We improved things considerably during the round of refactoring that produced
Compiler in 2008, and I hope that this time we get close to the theoretical
ideal give our constraints.

> > Right now, Query creates Compiler and Compiler create Matcher -- but that
> > means that in order to plug in an alternate scoring engine, you have to
> > subclass every Query class.
> 
> Which is clearly insanity, but is not actually due to
> Query->Compiler->Matcher.

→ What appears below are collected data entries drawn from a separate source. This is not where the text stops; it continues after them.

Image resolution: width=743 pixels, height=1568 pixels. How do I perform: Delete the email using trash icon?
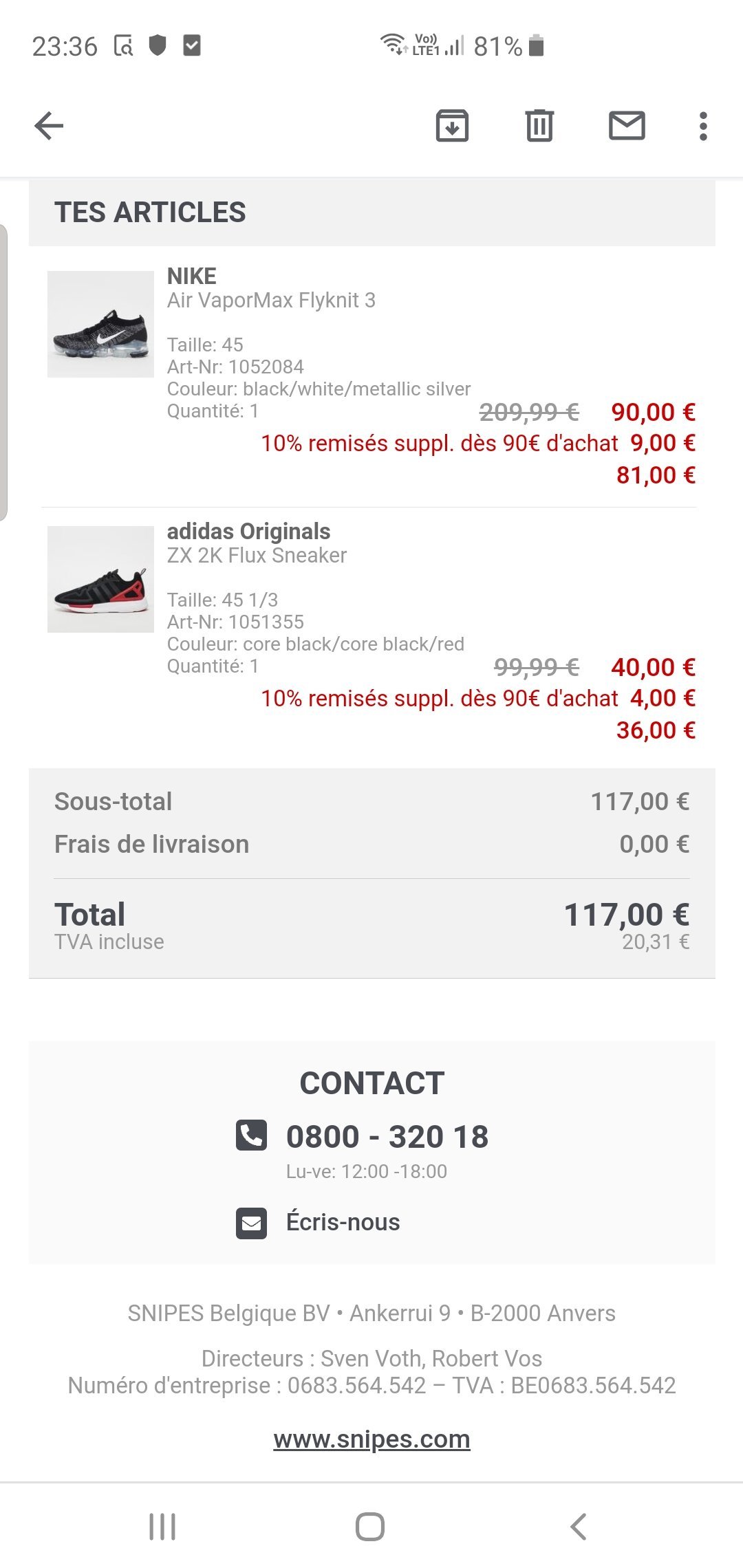coord(539,126)
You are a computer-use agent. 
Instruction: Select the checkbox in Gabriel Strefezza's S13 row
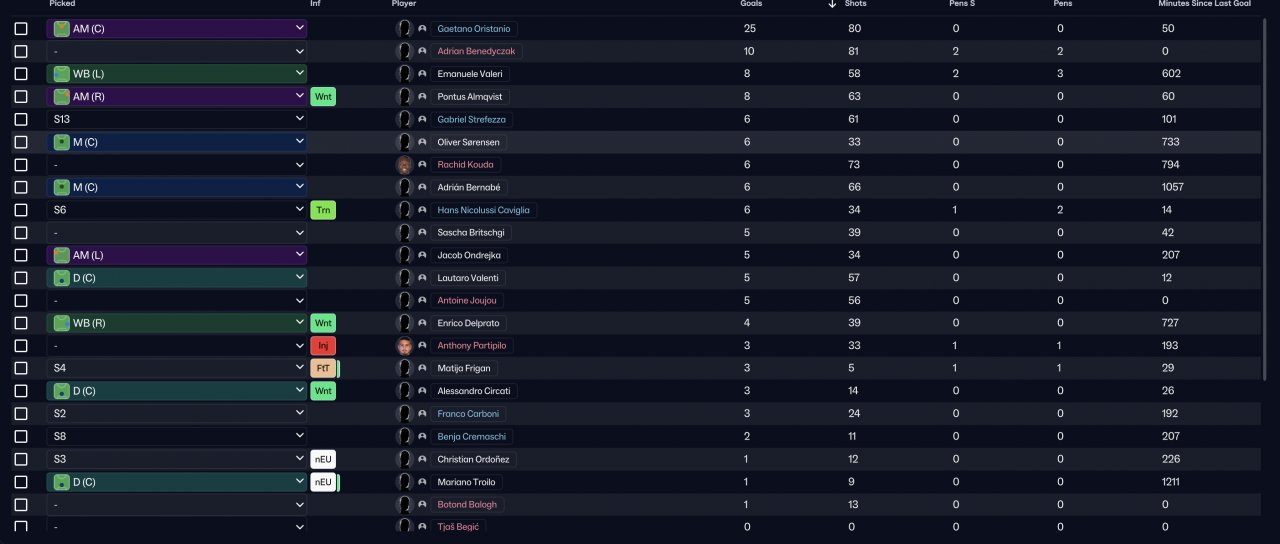pos(21,119)
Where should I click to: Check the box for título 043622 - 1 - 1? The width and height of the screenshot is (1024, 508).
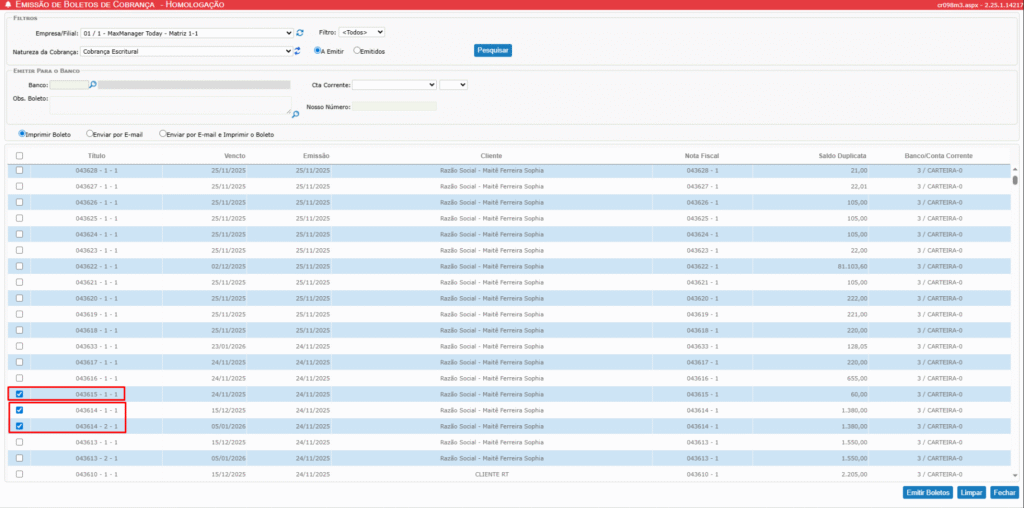(19, 267)
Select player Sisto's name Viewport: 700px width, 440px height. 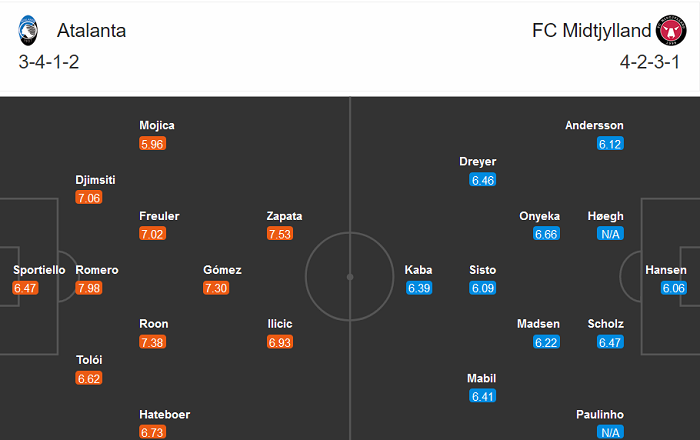click(482, 270)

Rather, it's the continued interdependence
> after each creates the other, in the sense that each build on the
> other only a small amount.  But I think we can solve this quite easily
> at least for TF/IDF, which will continue to be the default scoring,
> and this will give us a much easier path forward for alternative
> scoring arrangements.

Our various Compiler subclasses are not that small.  

    * They handle TF/IDF calculation and weighting propagation.
    * They handle generation of scoring Spans used by the Highlighter.
    * They perform certain optimizations when compiling a Matcher.  (For
      instance, a single-element ANDCompiler will return the bare inner
      Matcher rather than wrapping it in a single-element ANDMatcher).
    * If/when we add "explain" functionality, Compiler (or whatever it
      becomes) will play a major role.

> But if the goal is to provide a better foundation strip out TF/IDF and then
> put it back in a sane manner.   

I like the way you put that.  :)

> I think thinking in terms of Boosting a Query is a good approach, and I
> think it can be done with standard query fields rather than per scorer
> subclasses.

I don't think there's any way to avoid those subclasses.  The weighting phase,
for TF/IDF and other scoring models, requires that intermediate data be saved
in member variables beyond the standard query fields.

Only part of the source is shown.